In microbial bioprocessing scale up although many criteria have been provided but among them only four criteria as given in Table 8.6 are widely selected in practice.
Of these most emphasis has been given to specific power input, oxygen transfer and impeller tip speed.
However, there still exists a gap between the theory and practice of scale up. For example, in theory constant power input per unit volume is assumed to be very useful in earlier practice of penicillin fermentation but in reality Pg/V is normally not a constant.
In the light of failures of scale up of prototype into large systems more recent studies based on biological test systems suggest the need for serious engineering investigations on more precise biological data for use as scale up criteria. General data from industrial plants need to be correlated with hydrodynamic specifications. When these data are available scale up of bioreactors would be more realistic.
Microbial Process Scale up Example:
Production of kilogram quantities of daunorubicin an antibiotic for cancer chemo therapy has been produced by a Streptomycete fermentation scale up procedure as shown in Fig. 8.3 flow chart.
In the scale up of this process biotechnology in addition to fermenter operating parameter values shown in this figure, operating parameters values for the scale up/production fermenter are 1/2 vvm sparge rate, 10 psig back pressure, and 125 rpm (impeller tip speed of 750 ft./min). Under these parameteric conditions in the scale up fermenter, the sulfite oxidation rate in water is 2.0 m moles O2 l-1 min-1.

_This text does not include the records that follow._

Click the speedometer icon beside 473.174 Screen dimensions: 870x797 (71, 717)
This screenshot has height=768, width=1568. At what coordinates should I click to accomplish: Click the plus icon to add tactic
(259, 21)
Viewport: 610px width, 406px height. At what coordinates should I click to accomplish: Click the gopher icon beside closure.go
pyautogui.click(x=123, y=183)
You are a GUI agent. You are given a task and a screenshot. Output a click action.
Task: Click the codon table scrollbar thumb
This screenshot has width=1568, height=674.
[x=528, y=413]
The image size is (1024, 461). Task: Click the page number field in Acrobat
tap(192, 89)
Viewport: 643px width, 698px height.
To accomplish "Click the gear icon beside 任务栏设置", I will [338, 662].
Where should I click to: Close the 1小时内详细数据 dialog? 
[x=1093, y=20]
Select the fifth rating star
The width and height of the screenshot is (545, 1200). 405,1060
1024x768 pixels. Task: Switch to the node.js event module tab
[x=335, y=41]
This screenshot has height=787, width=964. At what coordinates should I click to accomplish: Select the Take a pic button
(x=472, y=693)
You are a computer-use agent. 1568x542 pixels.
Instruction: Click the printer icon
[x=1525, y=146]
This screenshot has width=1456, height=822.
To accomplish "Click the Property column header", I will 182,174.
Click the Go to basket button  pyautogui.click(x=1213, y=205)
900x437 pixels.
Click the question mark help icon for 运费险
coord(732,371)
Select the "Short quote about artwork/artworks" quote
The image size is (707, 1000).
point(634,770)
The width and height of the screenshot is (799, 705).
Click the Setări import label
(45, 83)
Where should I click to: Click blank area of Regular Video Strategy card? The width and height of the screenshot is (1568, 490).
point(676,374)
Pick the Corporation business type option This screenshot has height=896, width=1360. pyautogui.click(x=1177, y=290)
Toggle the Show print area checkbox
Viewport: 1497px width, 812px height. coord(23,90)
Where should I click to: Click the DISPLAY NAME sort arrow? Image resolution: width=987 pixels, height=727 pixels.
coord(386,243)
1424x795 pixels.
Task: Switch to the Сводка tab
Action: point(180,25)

A time course of a typical daunorubicin scale up fermenter (10, 0001) run is shown in Fig.8.4. The results indicated that harvest litres in the scale up fermenter have increased from run to run. This was due to the fermentation improvement program including scale up strategy. In non-Newtonian microbial fermentation process scale up considerations for fermentation mixer scale up play a key role. In general, in the first stage in scale up procedure, only the gross responses of the microorganisms to the external environment are established.
Also, to minimize effort and material costs experiments are carried out in bench scale fermenters. However, the scale up relationships developed should be independent of scale, i.e. size of the fermenter/ bioreactor. Thus, the equipment used for the experiments should be selected or designed to ensure artifacts, for example, due to poor mixing are not inadvertently introduced into the results.
Based on the results of experiments and an economic assessment, which takes into account the likely heat and mass transfer constraints of the large scale bioreactor, a scale up target for the process performance and the range of environmental conditions necessary to achieve the target is determined.
The scale up process performance is usually specified in terms of one or more of the following: product concentration, productivity, yield of purity. However, classical scale up of process biotechnology is always associated with problems related to micro-kinetics, thermodynamics and transport phenomena.